Alcune stime prevedono che entro il 2015 gli investimenti esteri (IDE) nell’immobile italiano più pregiato di Milano (55%), di Roma (15%) e di altre città arrivino a 6 miliardi di euro, più 20% rispetto all’anno precedente: obiettivi, palazzi per uffici – come l’ex sede di Unicredit in piazza Cordusio a Milano, il pezzo più caro (345 milioni) – centri commerciali, alberghi.  I motivi di questo interesse degli acquirenti stranieri – dagli americani ai cinesi – sono diversi. Innanzitutto l’enorme liquidità; le piazze principali, Londra, Parigi, Berlino sono già state sfruttate; i prezzi in Italia sono ancora bassi, anche a causa della crisi economica che stiamo attraversando.
Le aree più interessanti, sono Milano, Roma. Bologna.

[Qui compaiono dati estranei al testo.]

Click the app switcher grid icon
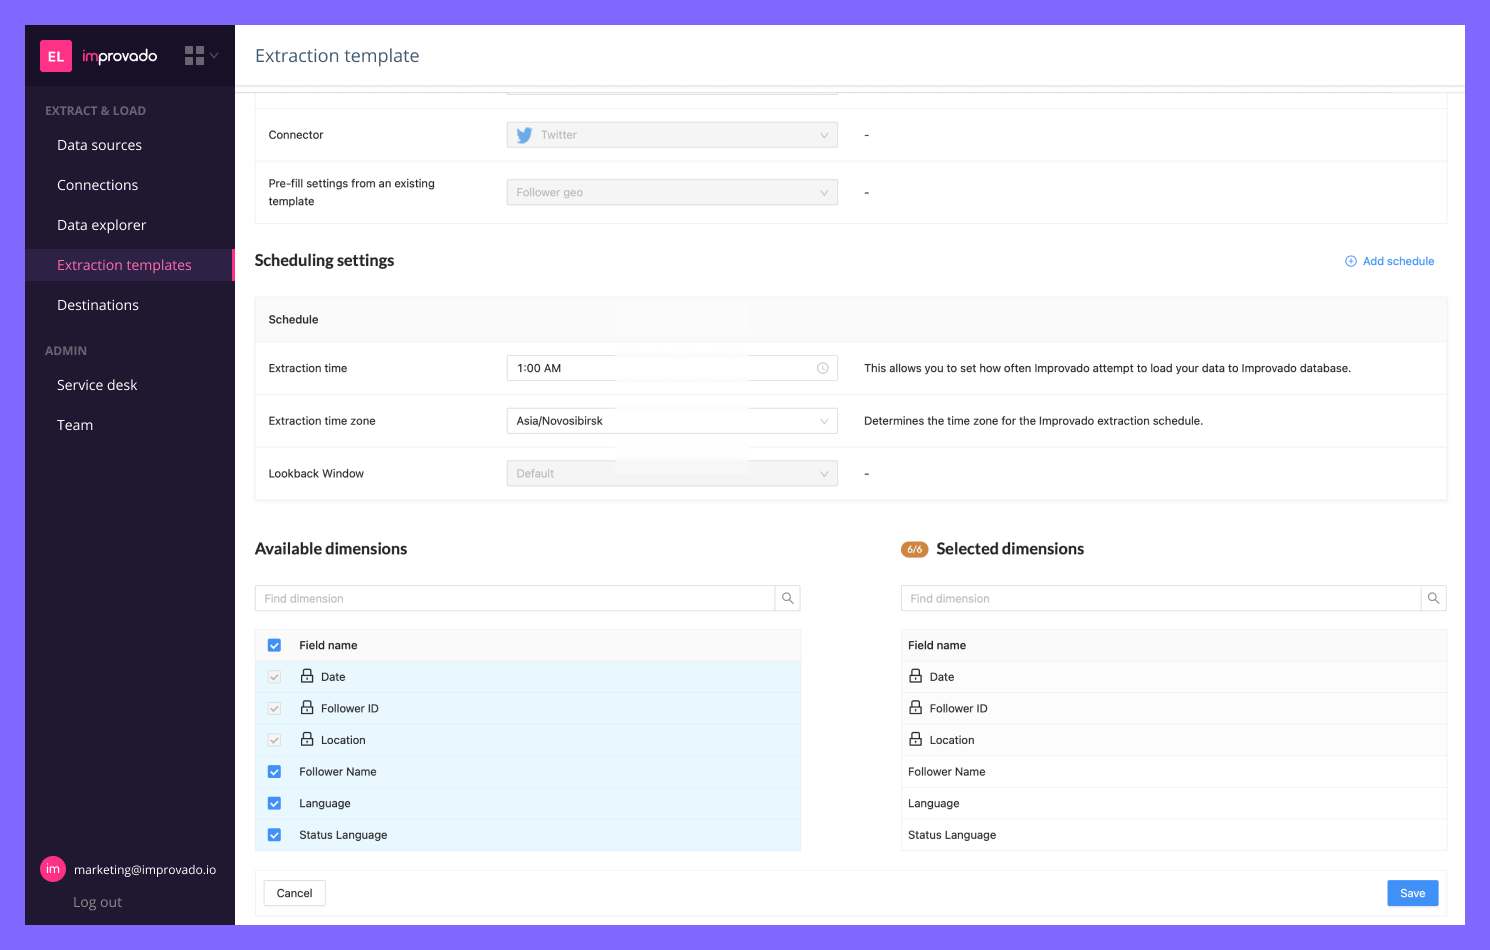This screenshot has height=950, width=1490. tap(195, 56)
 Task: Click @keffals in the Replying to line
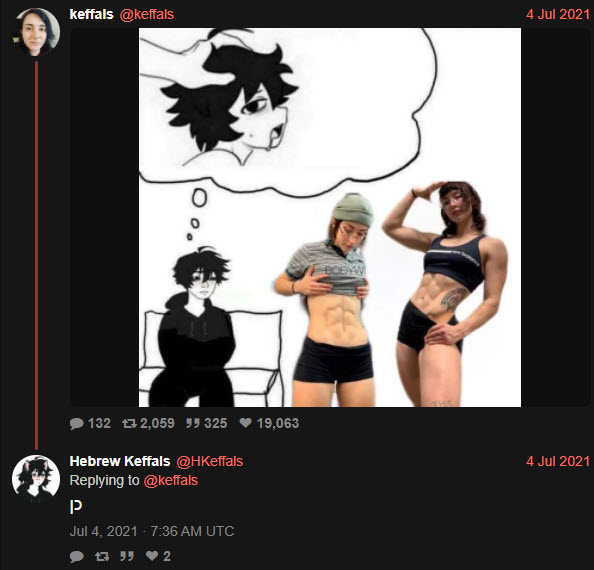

La sindrome da shopping in Italia dall’immobiliare si estende ai settori più appetibili del made in Italy (trasporti, moda, alimentari, servizi, trasporti e telecomunicazioni, commercio) con investimenti nel 2014 di oltre 281 mld. Ma il rapporto tra lo stock dell’IDE in entrata e il PIL (19,5% nel 2013) rimane significativamente inferiore alle medie mondiale, europea e UE-27 Stati, nonché a quello dei principali competitors europei (Regno Unito, 63,3%); Spagna, 52,7%; Francia, 39,5%; Germania 23,4%.
La questione è che gli investimenti esteri in Italia consistono non nel creare nuove attività localizzate nel nostro paese, ma prevalentemente nel rilevare attività tra le migliori fra quelle create dai nostri connazionali, e che questi non sono più in grado o non ritengono di continuare.

Molti pensano che, stante la vigente globalizzazione anche in campo economico, sia indifferente che la proprietà dei beni e delle attività italiane sia in mani straniere.
Credo che a questo proposito si debba por mente, non solo al fatto che gli utili prodotti da tali situazioni faranno capo, anche ai fini fiscali, a paesi stranieri, ma anche e soprattutto alla dipendenza, che si crea per gli asset localizzati in Italia, dall’andamento delle “case madri” o dalle decisioni dalle stesse assunte.
Aziende italiane in mano agli stranieri vuol dire esposizione in prima linea se le cose cambiano all’estero. Le cronache sindacali sono piene di casi di tagli di occupazione, o di chiusura di fabbriche di origine italiana, perché la “casa madre” straniera cambia “politica” o si trova in difficoltà e sceglie quindi di tagliare oltre frontiera.